Lorsqu’un site e-commerce manque de ventes, la première réponse consiste souvent à augmenter les campagnes. Cette décision peut apporter plus de visiteurs, mais elle expose aussi davantage de personnes aux mêmes hésitations, lenteurs et erreurs. Les études de Baymard situent l’abandon moyen du panier autour de 70 %. Une partie de ces abandons reste normale ; une autre provient de frictions que le site peut réduire. Le parcours mérite donc un audit avant le budget média.
Distinguer l’abandon normal de la friction évitable
Tous les paniers abandonnés ne représentent pas des ventes perdues. Certaines personnes comparent, vérifient un prix, enregistrent un produit ou ne sont pas prêtes à acheter. Une stratégie sérieuse ne promet pas de récupérer cette totalité.
Les frictions évitables apparaissent lorsqu’un utilisateur motivé rencontre un coût imprévu, un formulaire trop lourd, une information absente, un moyen de paiement indisponible ou une erreur qu’il ne comprend pas. Baymard relève notamment qu’une part des acheteurs abandonne parce que le processus paraît trop long ou compliqué.
L’analyse doit associer les données et l’observation. Le taux d’abandon montre où le parcours s’arrête. Une revue UX, des enregistrements de sessions ou quelques tests utilisateurs aident à comprendre pourquoi. Le chiffre localise le problème ; le comportement révèle le mécanisme.
Un checkout qui fonctionne techniquement peut rester difficile à terminer. L’absence de bug ne prouve pas l’absence de friction.
La conversion se prépare bien avant le panier
Une fiche produit doit répondre aux questions qui conditionnent l’achat : usage, dimensions, matière, compatibilité, délais, retours, garanties et disponibilité. Une belle image ne compense pas une information manquante. Le visiteur reporte alors sa décision ou quitte le site pour vérifier ailleurs.
La cohérence entre la campagne et la page compte aussi. Si une annonce promet une offre, un bénéfice ou une livraison précise, la page d’arrivée doit reprendre ce message sans demander au visiteur de le retrouver. Cette continuité réduit l’effort de vérification et confirme que le clic a conduit au bon endroit.

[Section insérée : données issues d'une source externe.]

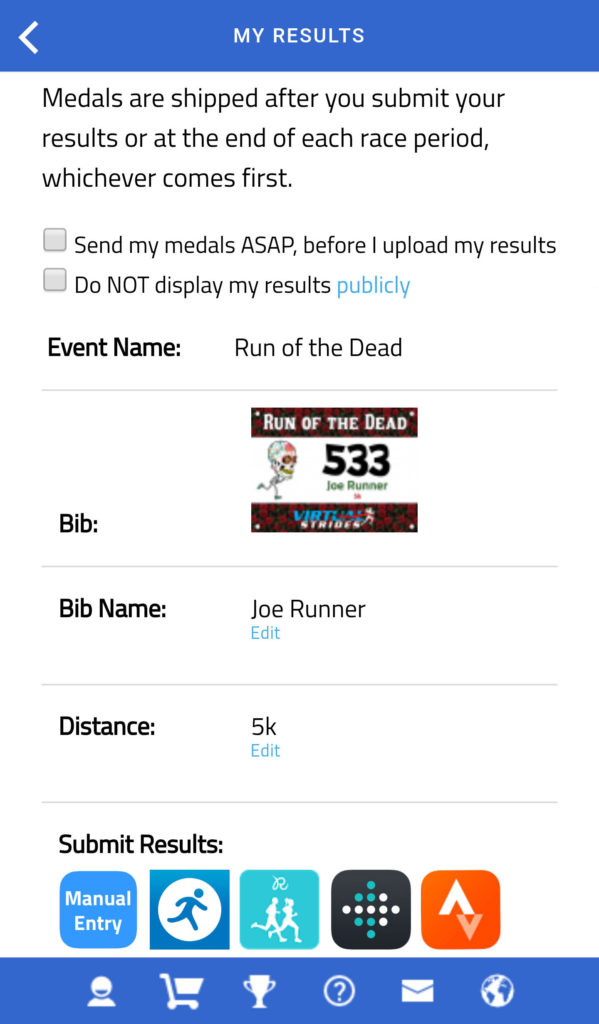Check the box to hide results publicly

point(54,280)
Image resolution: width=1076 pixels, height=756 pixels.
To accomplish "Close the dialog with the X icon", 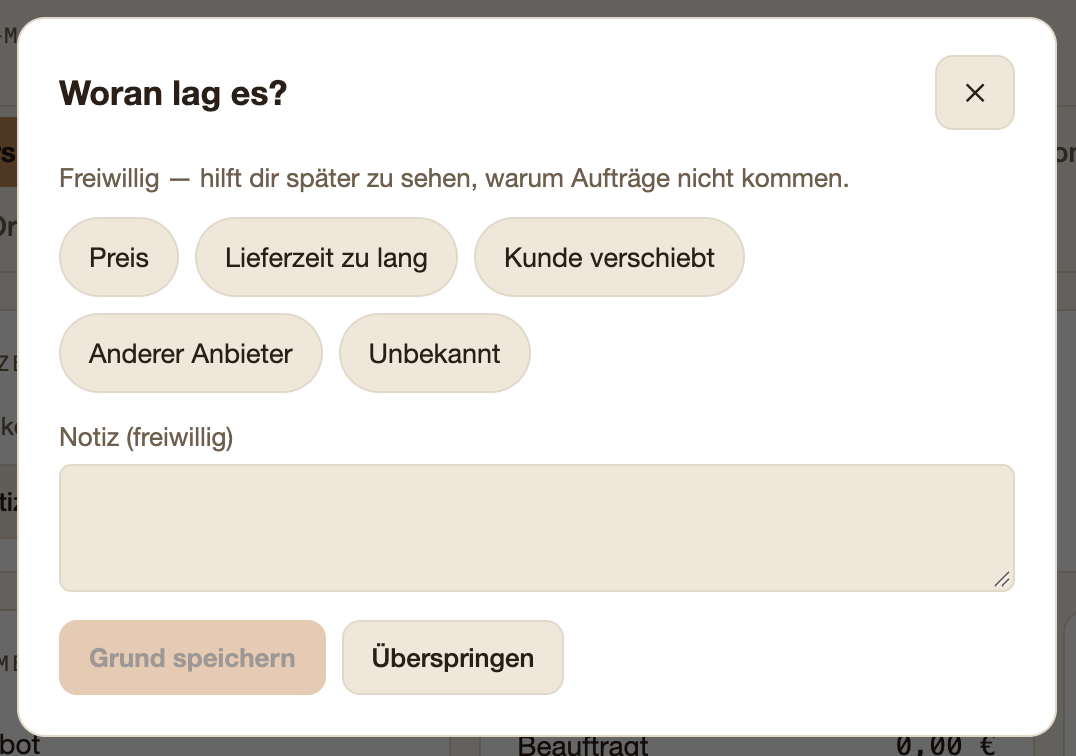I will tap(974, 93).
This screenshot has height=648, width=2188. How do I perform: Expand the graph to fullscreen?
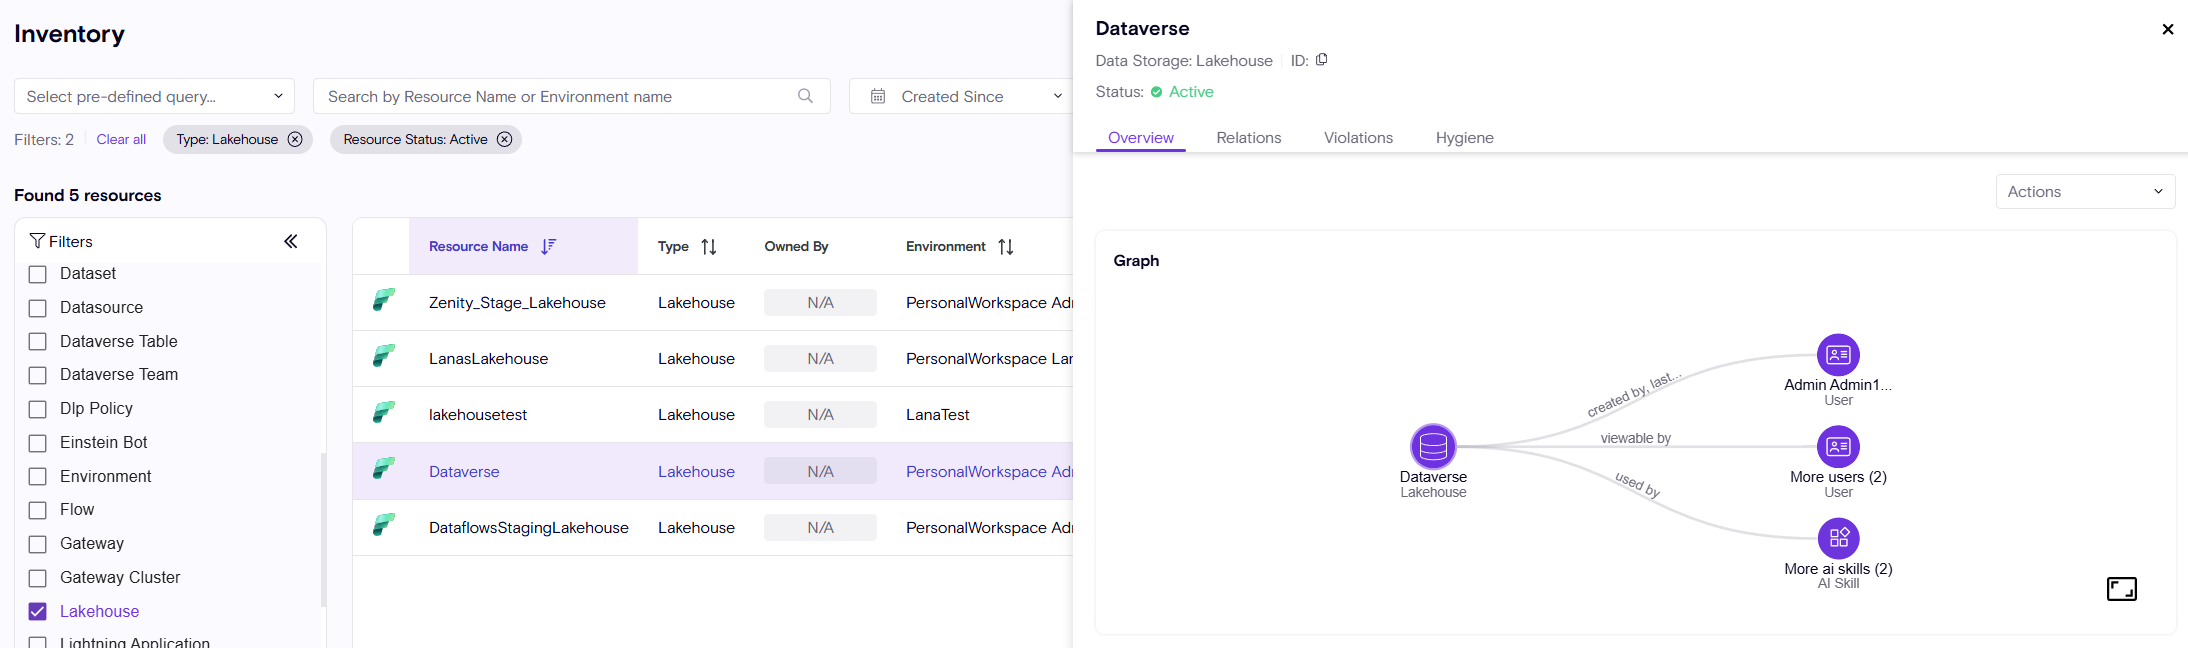(x=2121, y=589)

Les preuves doivent apparaître au moment où le doute naît : avis contextualisés, politique de retour lisible, coût total, informations sur le vendeur et moyens de contact. La confiance ne se traite pas dans un bloc ajouté en bas de page ; elle se construit tout au long du parcours.
Réduire le travail demandé dans le checkout
Chaque champ impose une lecture, une décision et parfois une erreur. Demandez uniquement les informations nécessaires à la commande, à la livraison, au paiement et aux obligations applicables. Les champs optionnels doivent être identifiés. L’autocomplétion, les bons types de clavier sur mobile et des messages d’erreur précis réduisent l’effort.
Le nombre d’étapes importe moins que la quantité de travail perçue. Un checkout en une seule page peut sembler interminable ; plusieurs étapes courtes peuvent rassurer si la progression reste visible. Testez l’expérience sur un téléphone, avec une connexion moyenne et sans compte client préexistant.
Évitez aussi la création de compte imposée avant l’achat lorsque le modèle ne la justifie pas. Proposez l’achat invité, puis expliquez l’intérêt de créer un compte après la commande. Le client vient accomplir une tâche, pas adopter l’organisation interne de votre base de données.
- Afficher le coût total avant la dernière étape.
- Limiter les champs aux informations réellement nécessaires.
- Autoriser l’achat sans compte lorsque c’est possible.
- Conserver les données déjà saisies après une erreur.
- Expliquer précisément comment corriger chaque erreur.
Prioriser les corrections avant les tests décoratifs
Commencez par les ruptures majeures : paiement, livraison, création de compte, erreurs, lenteur et affichage mobile. Viennent ensuite la compréhension de l’offre, la confiance et la continuité des messages. La couleur d’un bouton n’est pas une priorité si le prix final apparaît trop tard.
Formulez une hypothèse pour chaque changement. Par exemple : « rendre les frais visibles sur la fiche produit réduira les sorties au panier ». Mesurez ensuite le taux de passage, les erreurs, la finalisation et, surtout, le revenu par visite. Un meilleur taux sur une étape peut déplacer le problème plus loin.
Une fois les freins les plus importants traités, l’acquisition peut être augmentée avec plus de confiance. Le trafic devient alors un accélérateur d’un parcours solide, pas une dépense destinée à masquer ses pertes.